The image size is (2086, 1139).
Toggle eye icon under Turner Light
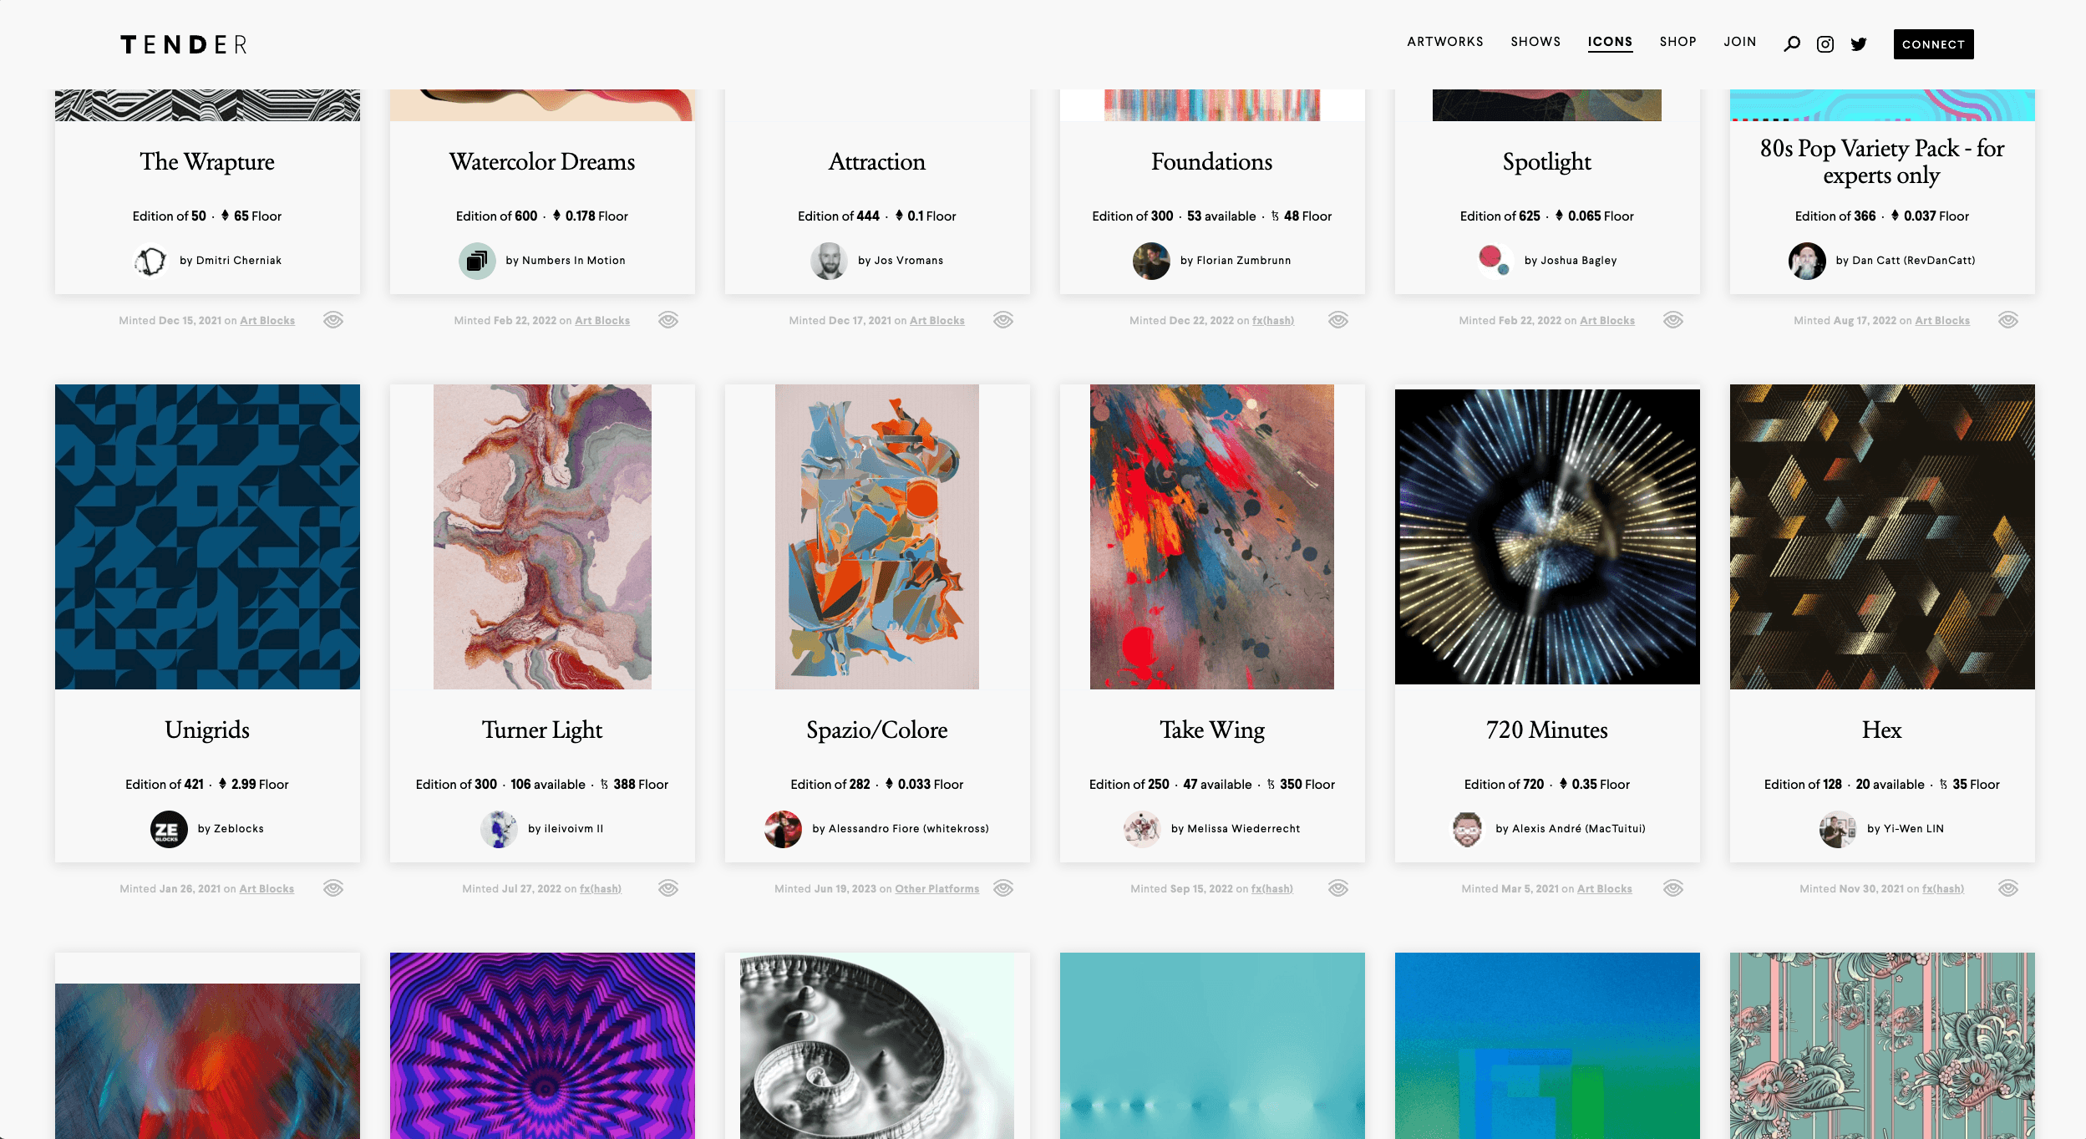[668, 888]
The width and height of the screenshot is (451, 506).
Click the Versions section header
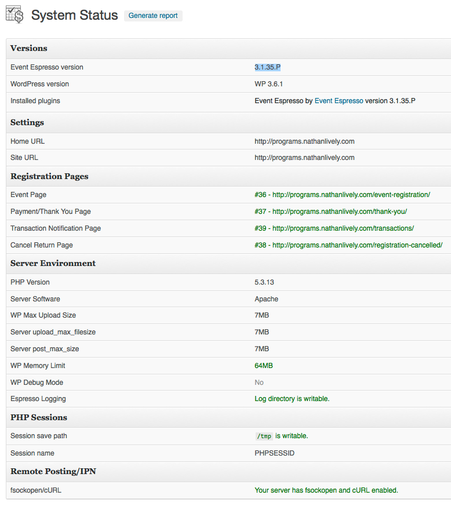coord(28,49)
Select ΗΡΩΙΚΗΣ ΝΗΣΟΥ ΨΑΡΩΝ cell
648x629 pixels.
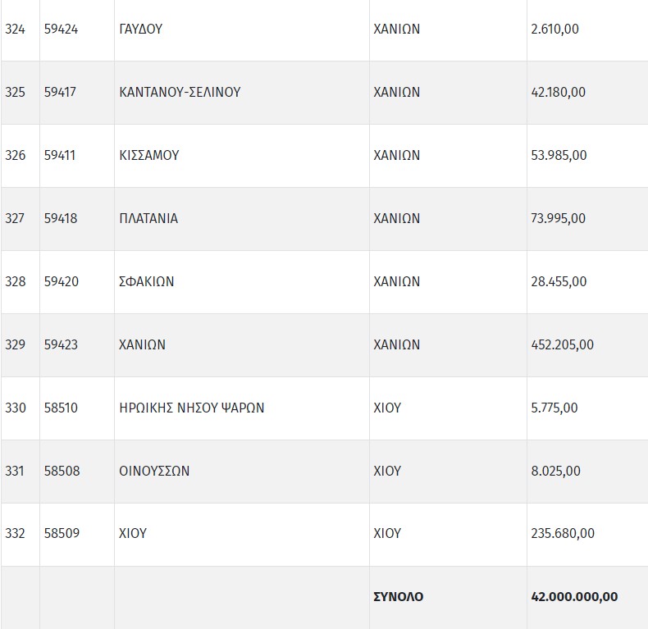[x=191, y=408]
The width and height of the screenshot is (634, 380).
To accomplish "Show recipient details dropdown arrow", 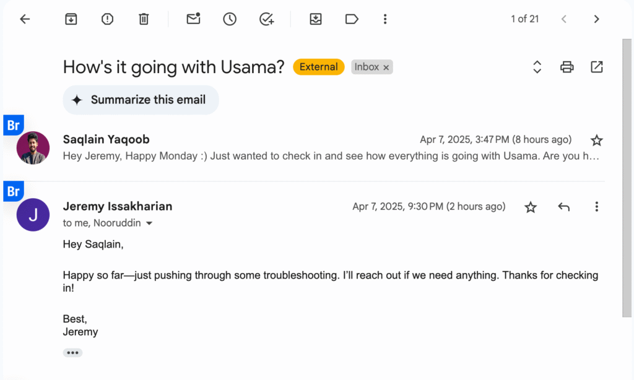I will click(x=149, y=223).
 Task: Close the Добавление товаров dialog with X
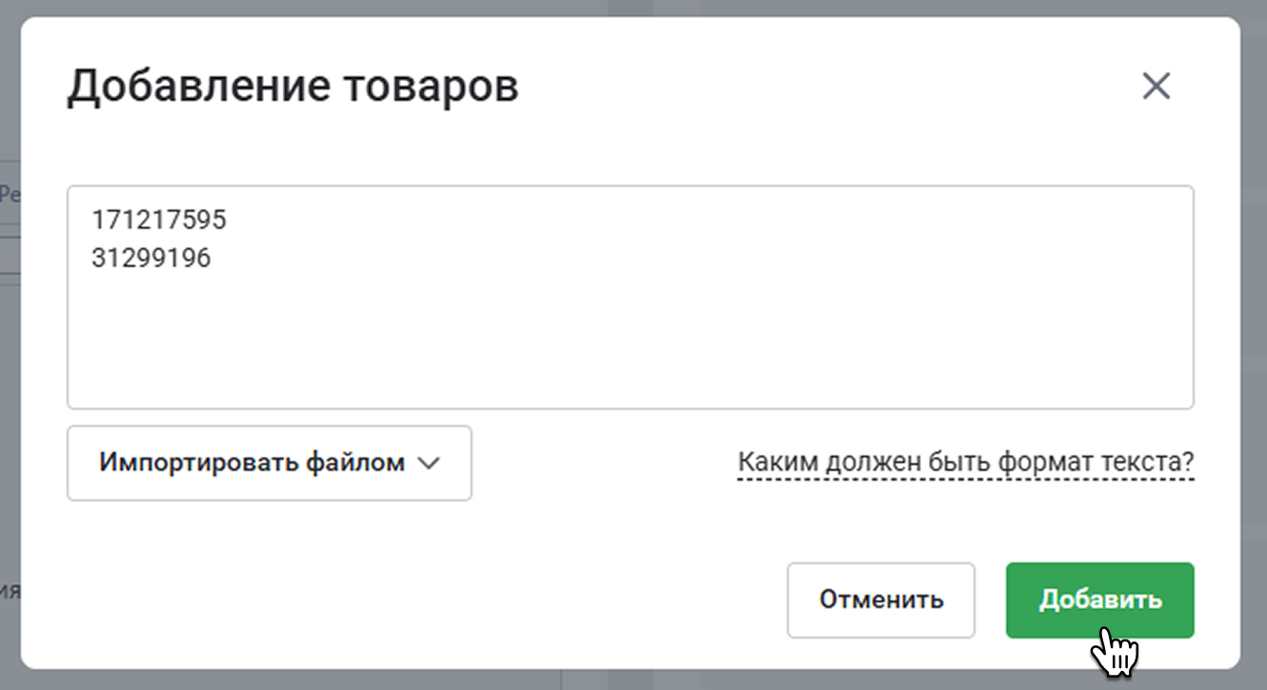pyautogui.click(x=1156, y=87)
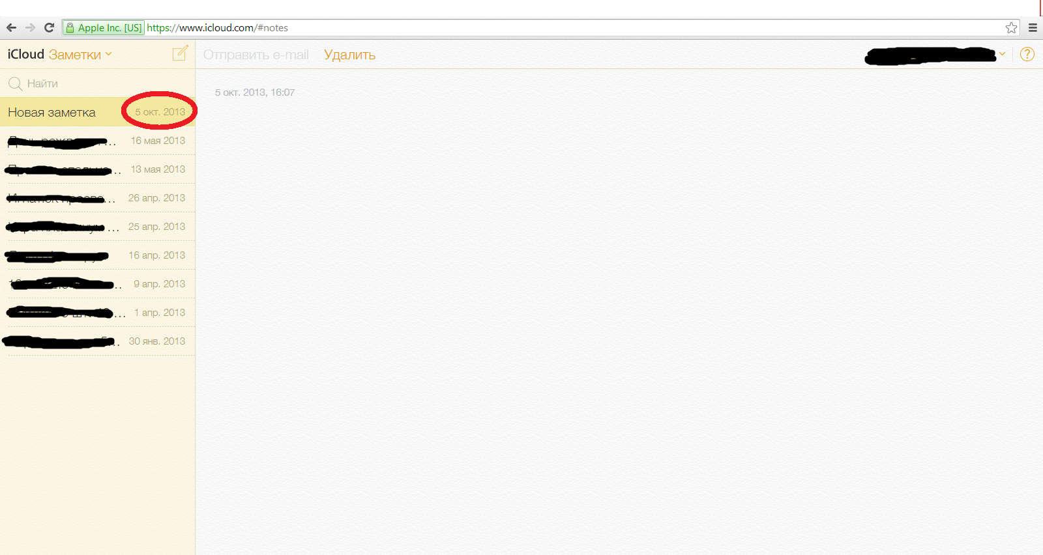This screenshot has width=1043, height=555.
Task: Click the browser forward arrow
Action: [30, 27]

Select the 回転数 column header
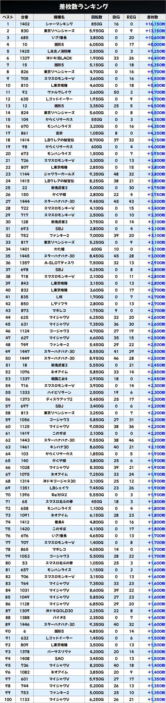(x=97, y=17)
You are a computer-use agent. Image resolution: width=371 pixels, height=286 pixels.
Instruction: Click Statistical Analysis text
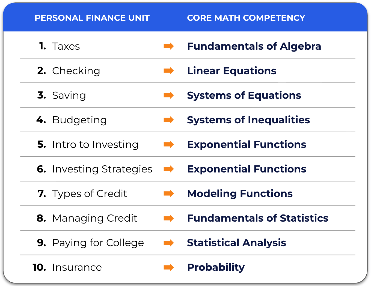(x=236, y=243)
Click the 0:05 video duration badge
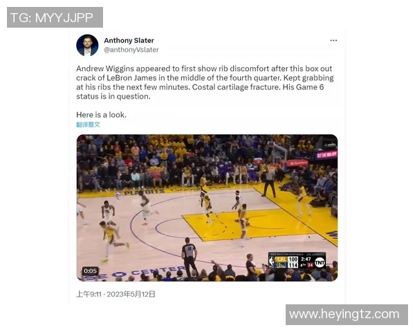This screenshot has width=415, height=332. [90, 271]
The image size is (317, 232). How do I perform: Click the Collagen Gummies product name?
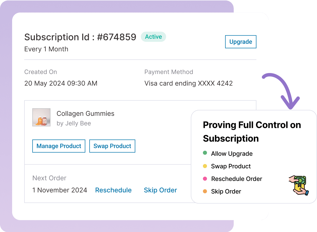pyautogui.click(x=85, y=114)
§ §
GOAL OF THE EXERCISE:
Please set down, exactly and with nothing added, the lines from the line with "Select the 回転数 column header" to the end of the entries above, omitting pictures.

WRITTEN ANSWER:
Select the 回転数 column header
(x=97, y=17)
You are a computer-use agent. Image resolution: width=371 pixels, height=286 pixels.
Instruction: Click Statistical Analysis text
(x=236, y=243)
Click the 0:05 video duration badge
This screenshot has width=415, height=332. [90, 271]
The image size is (317, 232). How do I perform: Click the Collagen Gummies product name?
pyautogui.click(x=85, y=114)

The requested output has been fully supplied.